I very much enjoyed sharing the church’s annual Thanksgiving potluck with you last Sunday! I think it’s a very nice tradition, not only because of the great food, but because of the opportunity we had to sit down family-style to a festive meal and talk about holiday plans, traditions, and our daily lives.

This Sunday’s worship service will focus on Thanksgiving also as we look ahead to the holiday next week.  The altar will be decorated with harvest fruits and vegetables; we’ll sing the familiar Thanksgiving hymns, and reflect on the words of the scripture lesson, Deuteronomy 8:7-18. That passage gives Moses’ words at the end of the Israelites’ forty-year journey in the wilderness when they’re finally about to enter the Promised Land. Verse 11 states, “Take care that you do not forget the LORD, your God, by failing to keep his commandments, his ordinances, and his statutes, which I am commanding you today.”

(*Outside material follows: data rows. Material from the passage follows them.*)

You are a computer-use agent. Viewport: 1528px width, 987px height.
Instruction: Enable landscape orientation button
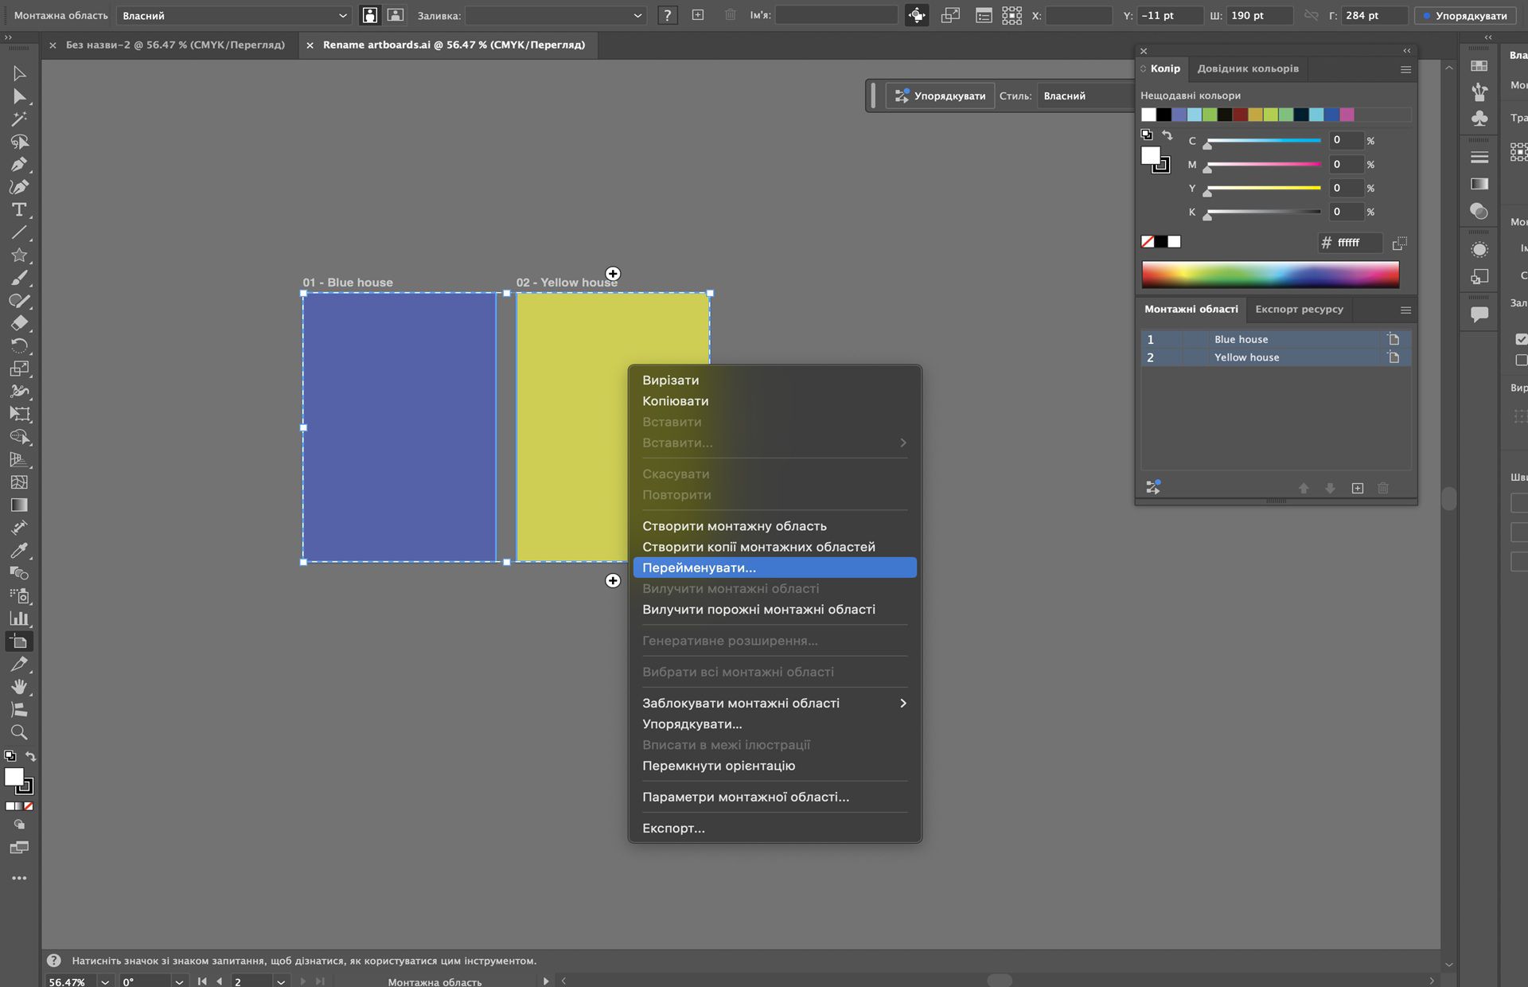coord(396,15)
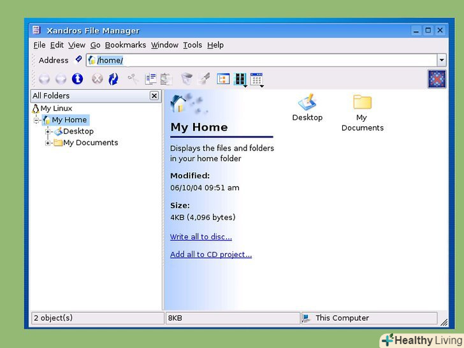The width and height of the screenshot is (464, 348).
Task: Click the /home/ address input field
Action: pos(255,60)
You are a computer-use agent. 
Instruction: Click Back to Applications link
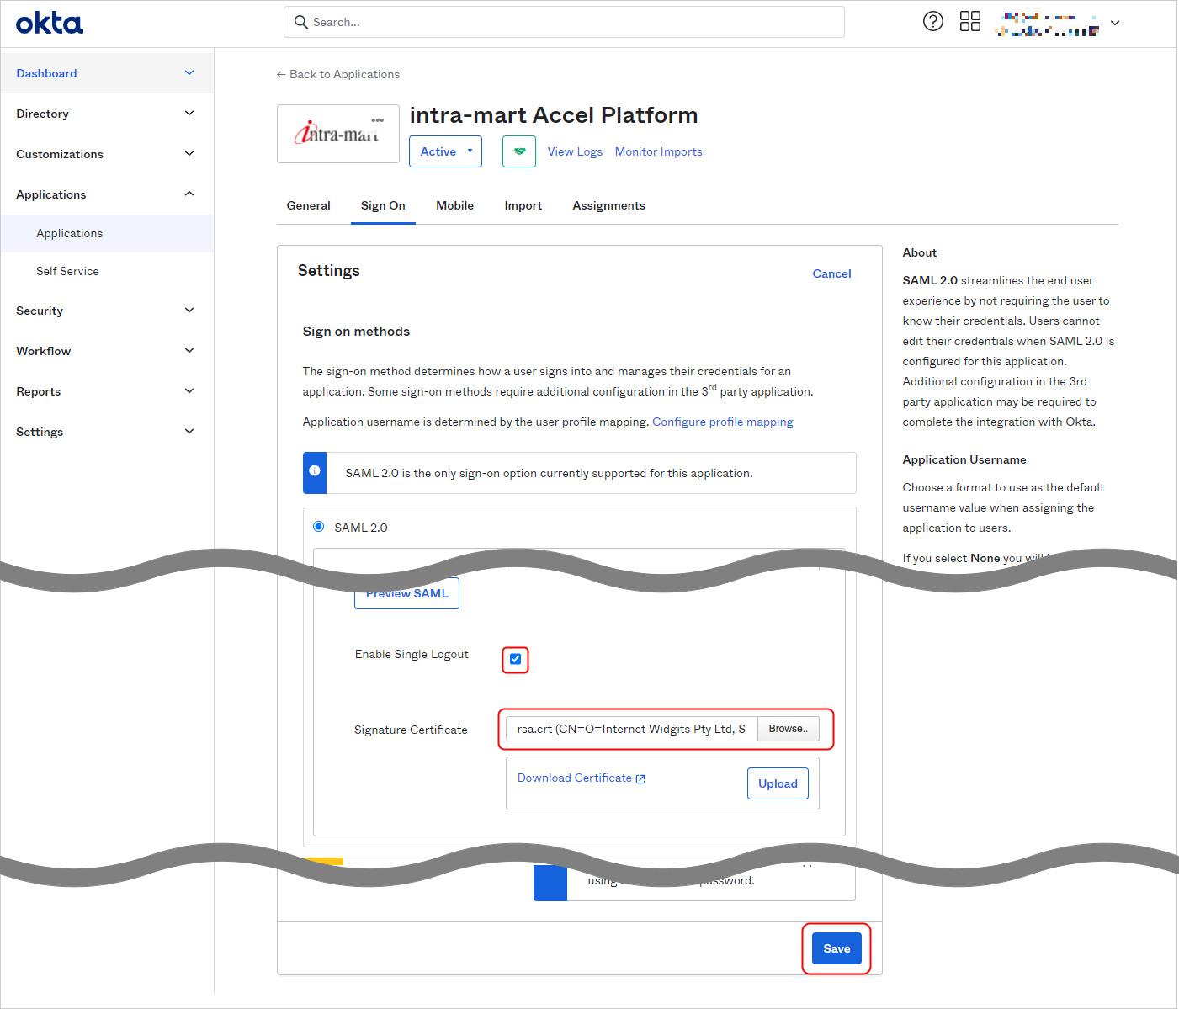[x=338, y=74]
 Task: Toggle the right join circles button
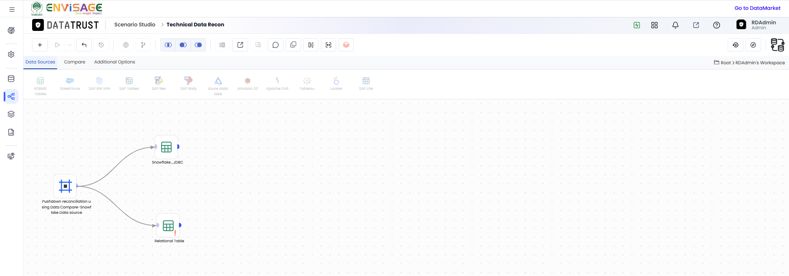[198, 45]
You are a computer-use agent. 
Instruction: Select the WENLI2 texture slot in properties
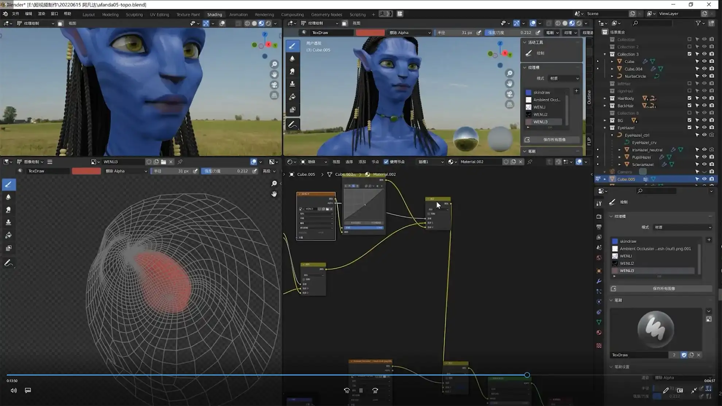pos(627,263)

“Remembering God” is the sermon title I’ve chosen, because I think that’s something at which we could all do better, myself included. We do take a lot for granted.  Sometimes we may think that remembering is something we just do in our minds—remembering appointments, remembering people’s names, remembering to brush and floss!

But remembering is also done with the actions of our lives. Moses’ advice to those who worship God and who have received so many blessings from God is that we are to remember God by keeping his commandments. You may want to brush up on the Ten Commandments and/or their essence distilled in Jesus’ Great Commandment, “You shall love the Lord your God with all your heart, and with all your soul, and with all your mind. This is the first and great commandment. And the second is like it, you shall love your neighbor as yourself.”

Challenging ourselves to be intentional about living each day in ways, small and large, that show that we do remember God through loving actions for our neighbors, near and far, is the “Thank You” that God desires.  Actions really do speak louder than words!

Thanksgiving Blessings to each of you!